▸ What to produce
Please reproduce the text below word for word, starting with the line that contains "The image size is (500, 385)." and going on through the line that contains "the Defrag memory". Leave any pictures out of your output.

▸ Records for the exercise
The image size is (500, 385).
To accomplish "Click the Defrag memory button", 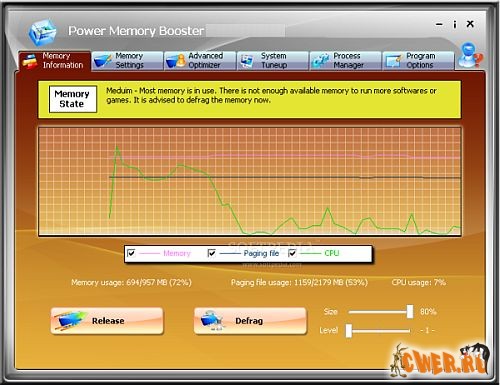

---

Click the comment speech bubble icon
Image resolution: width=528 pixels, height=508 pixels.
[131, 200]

* * *

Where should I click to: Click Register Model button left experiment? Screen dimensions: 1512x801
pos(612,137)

▸ Task output
The image size is (500, 385).
To accomplish "Click the Defrag memory button", 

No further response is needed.